• **À faire**:
• A. Recopiez un passage de l'entretien sur le Campus Cyber : commencez aux mots « Joffrey Célestin-Urbain, président » et arrêtez-vous après « boussole de souveraineté. ».
• B. Dans l'entretien sur le Campus Cyber, quel poste Joffrey Célestin-Urbain occupait-il à Bercy avant de devenir président ?

• **Extrait à lire**:

Joffrey Célestin-Urbain, président du Campus Cyber depuis juin 2025, revient sur les ambitions de cette structure devenue un acteur stratégique de la filière. Entre animation de l’écosystème, montée en compétences, souveraineté numérique et accompagnement des PME, il trace les contours d’un Campus version 2, plus opérationnel que jamais.
SNC – Pouvez-vous vous présenter brièvement et revenir sur votre prise de fonction ?
Je suis président du Campus Cyber depuis le 10 juin. Avant cela, j’étais directeur du Service de l’information stratégique et de la sécurité économiques à Bercy. Ma mission consistait à coordonner la protection des actifs stratégiques de l’économie française. Cela fait naturellement le lien avec ma nouvelle fonction : développer un écosystème cyber structurant, tout en assumant une boussole de souveraineté.
SNC – Quelle est la mission principale du Campus aujourd’hui ?
Créer de la valeur pour l’écosystème cyber français. Le projet initial, c’était un lieu totem à La Défense, où se rencontrent acteurs publics et privés. C’est fait. Maintenant, il faut aller plus loin : devenir un prestataire de services incontournable pour la filière. Cela passe par l’animation de l’écosystème, le renforcement des compétences, la mise en relation entre offre et demande, et un appui concret aux PME et collectivités.

• **Données fournies**:
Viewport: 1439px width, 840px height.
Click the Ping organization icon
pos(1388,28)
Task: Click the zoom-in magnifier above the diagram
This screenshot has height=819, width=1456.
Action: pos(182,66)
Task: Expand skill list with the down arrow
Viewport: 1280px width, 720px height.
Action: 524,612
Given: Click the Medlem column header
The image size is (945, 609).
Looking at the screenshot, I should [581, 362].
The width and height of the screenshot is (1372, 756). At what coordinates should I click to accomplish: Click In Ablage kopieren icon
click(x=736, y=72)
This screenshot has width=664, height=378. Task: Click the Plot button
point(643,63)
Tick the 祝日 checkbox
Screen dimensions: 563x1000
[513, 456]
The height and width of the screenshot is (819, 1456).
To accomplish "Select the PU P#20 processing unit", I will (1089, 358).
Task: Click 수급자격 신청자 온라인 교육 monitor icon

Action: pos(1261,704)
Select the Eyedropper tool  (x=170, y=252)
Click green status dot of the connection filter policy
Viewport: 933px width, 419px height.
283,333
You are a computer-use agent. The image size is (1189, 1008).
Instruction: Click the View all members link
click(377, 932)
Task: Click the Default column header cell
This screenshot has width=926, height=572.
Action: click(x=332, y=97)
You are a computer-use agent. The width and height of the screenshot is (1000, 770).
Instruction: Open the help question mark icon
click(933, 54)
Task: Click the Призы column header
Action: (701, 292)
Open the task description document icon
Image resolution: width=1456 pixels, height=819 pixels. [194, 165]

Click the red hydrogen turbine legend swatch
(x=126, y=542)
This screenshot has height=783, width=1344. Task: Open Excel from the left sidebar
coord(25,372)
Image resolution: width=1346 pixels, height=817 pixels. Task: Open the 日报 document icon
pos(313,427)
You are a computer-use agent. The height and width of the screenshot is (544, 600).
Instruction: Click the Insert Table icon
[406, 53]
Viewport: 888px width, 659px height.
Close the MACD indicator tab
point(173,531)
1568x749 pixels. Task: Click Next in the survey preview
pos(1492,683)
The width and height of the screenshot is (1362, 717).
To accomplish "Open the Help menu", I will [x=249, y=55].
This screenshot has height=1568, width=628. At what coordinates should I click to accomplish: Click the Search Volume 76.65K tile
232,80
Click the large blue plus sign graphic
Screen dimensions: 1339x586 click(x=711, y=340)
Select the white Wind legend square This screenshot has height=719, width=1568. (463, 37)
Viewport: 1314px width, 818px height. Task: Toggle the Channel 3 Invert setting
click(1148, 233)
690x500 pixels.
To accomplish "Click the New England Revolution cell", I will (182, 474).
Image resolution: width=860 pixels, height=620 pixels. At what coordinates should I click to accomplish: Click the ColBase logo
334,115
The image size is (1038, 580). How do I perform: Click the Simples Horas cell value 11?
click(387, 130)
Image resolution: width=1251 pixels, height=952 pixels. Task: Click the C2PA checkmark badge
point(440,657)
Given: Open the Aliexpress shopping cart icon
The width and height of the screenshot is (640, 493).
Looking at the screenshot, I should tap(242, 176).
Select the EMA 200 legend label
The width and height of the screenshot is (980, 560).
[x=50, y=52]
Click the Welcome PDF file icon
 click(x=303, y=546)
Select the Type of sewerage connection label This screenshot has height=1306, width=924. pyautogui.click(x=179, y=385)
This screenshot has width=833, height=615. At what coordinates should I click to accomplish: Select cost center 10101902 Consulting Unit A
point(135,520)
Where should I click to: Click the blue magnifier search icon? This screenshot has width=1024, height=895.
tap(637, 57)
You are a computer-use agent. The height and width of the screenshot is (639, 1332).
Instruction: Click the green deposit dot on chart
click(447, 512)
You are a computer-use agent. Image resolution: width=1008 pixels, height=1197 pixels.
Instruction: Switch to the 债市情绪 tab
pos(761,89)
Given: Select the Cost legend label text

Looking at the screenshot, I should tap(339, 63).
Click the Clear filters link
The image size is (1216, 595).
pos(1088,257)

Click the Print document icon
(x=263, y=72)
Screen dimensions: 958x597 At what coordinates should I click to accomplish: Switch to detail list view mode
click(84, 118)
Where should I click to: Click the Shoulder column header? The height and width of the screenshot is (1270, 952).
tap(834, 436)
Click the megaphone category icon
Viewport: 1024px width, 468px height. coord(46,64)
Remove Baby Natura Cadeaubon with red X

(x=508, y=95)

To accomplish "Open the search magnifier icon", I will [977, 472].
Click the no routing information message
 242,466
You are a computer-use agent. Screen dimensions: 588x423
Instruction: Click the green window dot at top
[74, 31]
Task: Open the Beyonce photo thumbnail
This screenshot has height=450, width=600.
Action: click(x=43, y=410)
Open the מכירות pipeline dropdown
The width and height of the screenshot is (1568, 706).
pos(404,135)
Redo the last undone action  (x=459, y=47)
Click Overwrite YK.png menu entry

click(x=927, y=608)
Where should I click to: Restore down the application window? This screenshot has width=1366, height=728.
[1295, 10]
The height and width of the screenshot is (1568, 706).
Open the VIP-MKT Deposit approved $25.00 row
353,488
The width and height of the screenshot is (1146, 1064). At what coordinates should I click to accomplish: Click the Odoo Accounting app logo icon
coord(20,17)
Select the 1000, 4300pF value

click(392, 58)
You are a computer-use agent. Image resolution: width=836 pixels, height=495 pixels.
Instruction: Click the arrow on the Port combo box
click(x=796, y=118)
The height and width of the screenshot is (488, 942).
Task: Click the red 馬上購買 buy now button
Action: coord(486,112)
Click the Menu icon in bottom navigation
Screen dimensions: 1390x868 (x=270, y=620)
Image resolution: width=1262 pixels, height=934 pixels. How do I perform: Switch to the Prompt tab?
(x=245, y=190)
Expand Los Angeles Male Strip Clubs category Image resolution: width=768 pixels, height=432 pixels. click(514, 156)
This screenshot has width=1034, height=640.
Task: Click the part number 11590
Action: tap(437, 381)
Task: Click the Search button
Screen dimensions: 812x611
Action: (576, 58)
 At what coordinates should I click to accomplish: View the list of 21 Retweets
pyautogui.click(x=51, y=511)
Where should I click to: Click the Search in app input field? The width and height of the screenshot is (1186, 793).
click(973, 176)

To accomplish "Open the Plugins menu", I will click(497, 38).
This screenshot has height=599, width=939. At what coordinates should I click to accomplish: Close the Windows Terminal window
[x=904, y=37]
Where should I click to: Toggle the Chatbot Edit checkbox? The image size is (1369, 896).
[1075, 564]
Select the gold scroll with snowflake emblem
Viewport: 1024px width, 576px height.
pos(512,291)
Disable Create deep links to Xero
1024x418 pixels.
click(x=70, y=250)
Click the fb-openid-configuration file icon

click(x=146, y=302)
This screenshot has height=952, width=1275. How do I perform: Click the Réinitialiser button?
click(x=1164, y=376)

• **Résultats**:
• A.
Joffrey Célestin-Urbain, président du Campus Cyber depuis juin 2025, revient sur les ambitions de cette structure devenue un acteur stratégique de la filière. Entre animation de l’écosystème, montée en compétences, souveraineté numérique et accompagnement des PME, il trace les contours d’un Campus version 2, plus opérationnel que jamais.
SNC – Pouvez-vous vous présenter brièvement et revenir sur votre prise de fonction ?
Je suis président du Campus Cyber depuis le 10 juin. Avant cela, j’étais directeur du Service de l’information stratégique et de la sécurité économiques à Bercy. Ma mission consistait à coordonner la protection des actifs stratégiques de l’économie française. Cela fait naturellement le lien avec ma nouvelle fonction : développer un écosystème cyber structurant, tout en assumant une boussole de souveraineté.

• B. Il était directeur du Service de l'information stratégique et de la sécurité économiques.